Additional technical details on the nature of the threat actors and their activities can be found in the Microsoft blog post(opens in a new window) published today. 

The activities of these actors are consistent with previous red team assessments(opens in a new window) we conducted in partnership with external cybersecurity experts, which found that GPT-4 offers only limited, incremental capabilities for malicious cybersecurity tasks beyond what is already achievable with publicly available, non-AI powered tools_._

A multi-pronged approach to AI safety

Although the capabilities of our current models for malicious cybersecurity tasks are limited, we believe it’s important to stay ahead of significant and evolving threats. To respond to the threat, we are taking a multi-pronged approach to combating malicious state-affiliated actors’ use of our platform: 

  • Monitoring and disrupting malicious state affiliated actors. We invest in technology and teams to identify and disrupt sophisticated threat actors’ activities. Our Intelligence and Investigations, Safety, Security, and Integrity teams investigate malicious actors in a variety of ways, including using our models to pursue leads, analyze how adversaries are interacting with our platform, and assess their broader intentions. Upon detection, OpenAI takes appropriate action to disrupt their activities, such as disabling their accounts, terminating services, or limiting access to resources. 

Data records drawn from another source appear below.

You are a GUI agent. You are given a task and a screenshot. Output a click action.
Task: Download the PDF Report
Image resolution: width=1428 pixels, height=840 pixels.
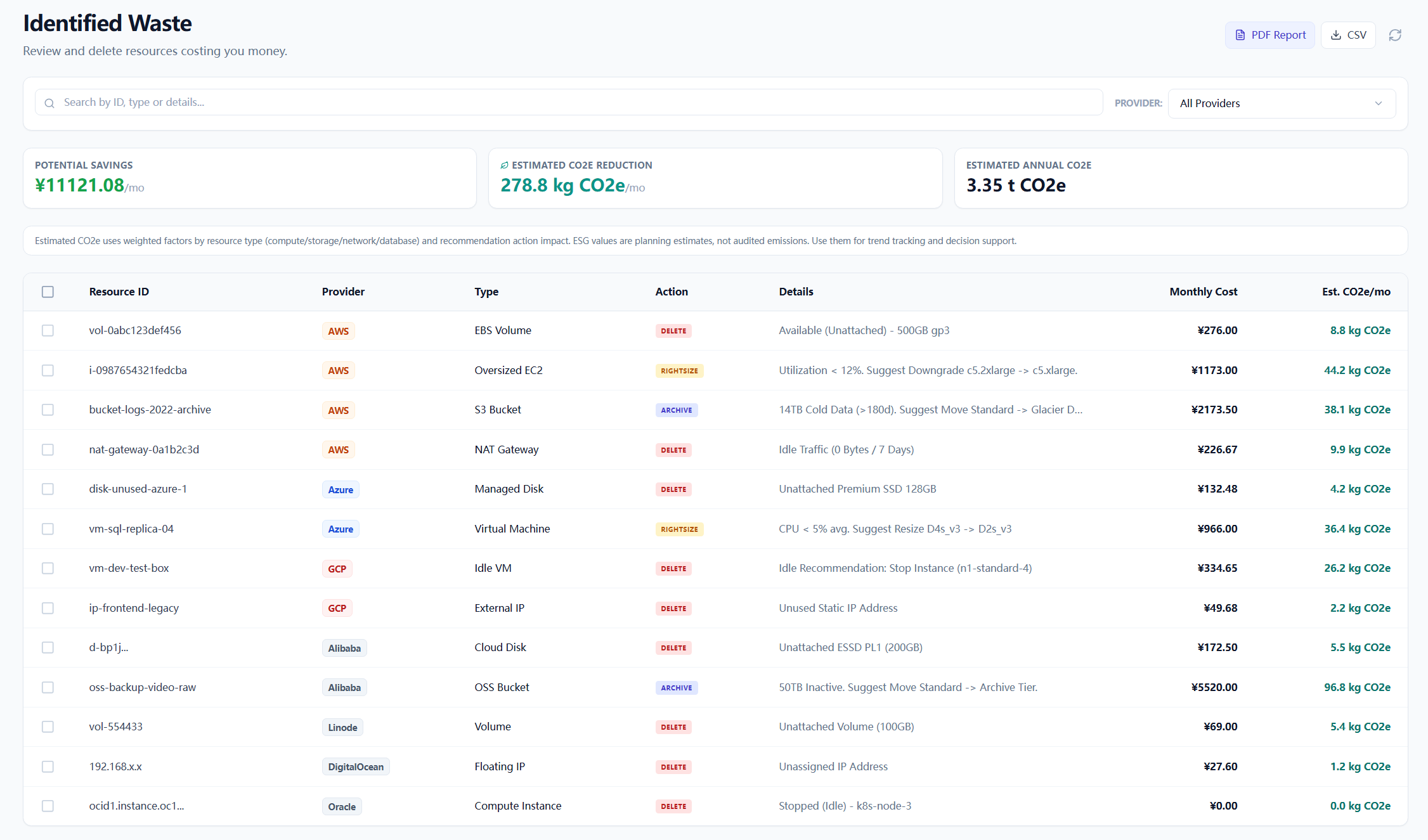(1269, 35)
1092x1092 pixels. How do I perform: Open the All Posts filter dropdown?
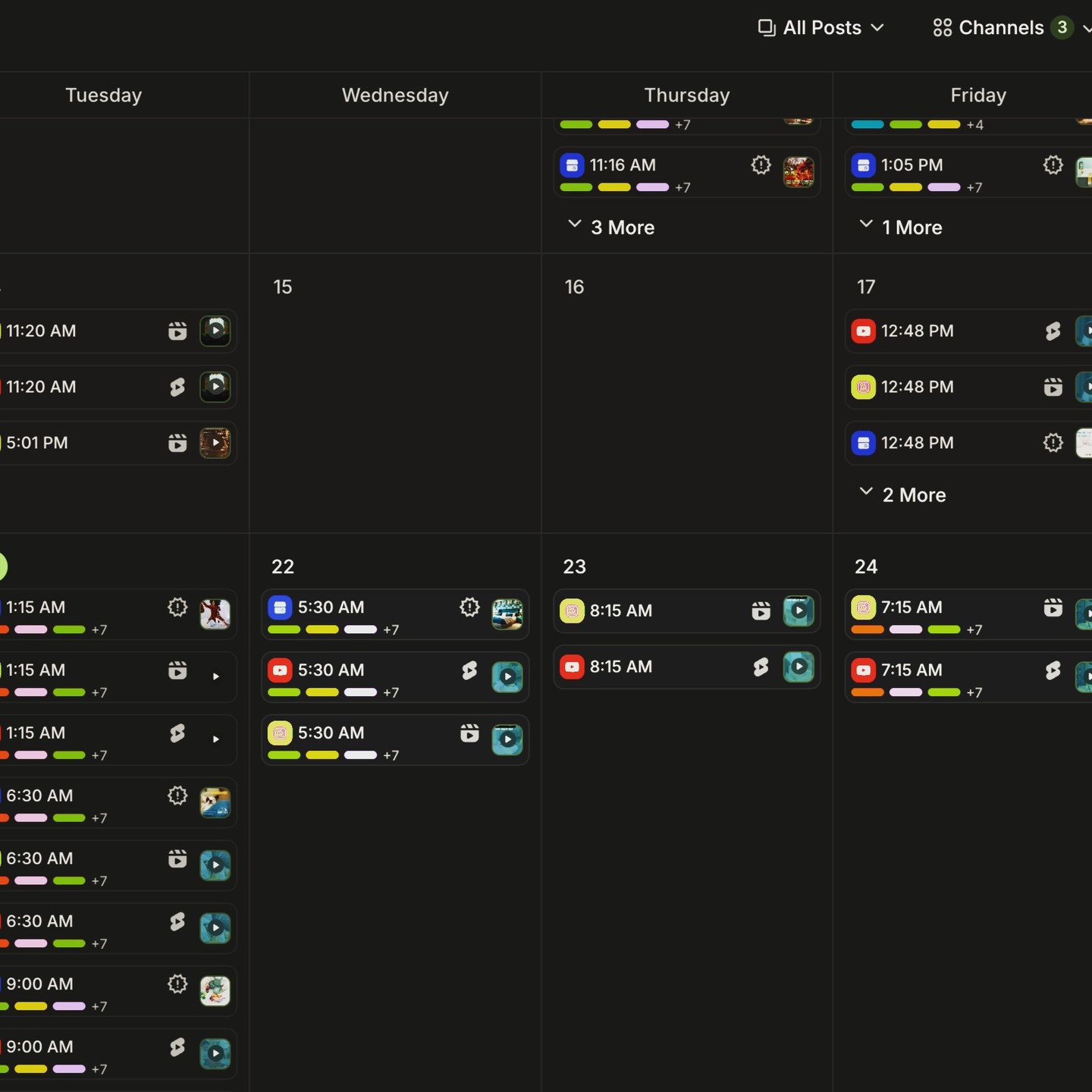pyautogui.click(x=821, y=28)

  • Working together with the AI ecosystem. OpenAI collaborates with industry partners and other stakeholders to regularly exchange information about malicious state-affiliated actors’ detected use of AI. This collaboration reflects our voluntary commitment to promote the safe, secure and transparent development and use of AI technology, and aims to promote collective responses to ecosystem-wide risks via information sharing. 

  • Iterating on safety mitigations. Learning from real-world use (and misuse) is a key component of creating and releasing increasingly safe AI systems over time. We take lessons learned from these actors' abuse and use them to inform our iterative approach to safety. Understanding how the most sophisticated malicious actors seek to use our systems for harm gives us a signal into practices that may become more widespread in the future, and allows us to continuously evolve our safeguards. 

  • Public transparency. We have long sought to highlight potential misuses of AI [link 1(opens in a new window), link 2] and share what we have learned about safety [link 1, link 2] with the industry and the public. As part of our ongoing efforts to advance responsible use of AI, OpenAI will continue to inform the public and stakeholders about the nature and extent of malicious state-affiliated actors’ use of AI detected within our systems and the measures taken against them, when warranted. We believe that sharing and transparency foster greater awareness and preparedness among all stakeholders, leading to stronger collective defense against ever-evolving adversaries. 

The vast majority of people use our systems to help improve their daily lives, from virtual tutors for students to apps that can transcribe the world for people who are seeing impaired. As is the case with many other ecosystems, there are a handful of malicious actors that require sustained attention so that everyone else can continue to enjoy the benefits. Although we work to minimize potential misuse by such actors, we will not be able to stop every instance. But by continuing to innovate, investigate, collaborate, and share, we make it harder for malicious actors to remain undetected across the digital ecosystem and improve the experience for everyone else.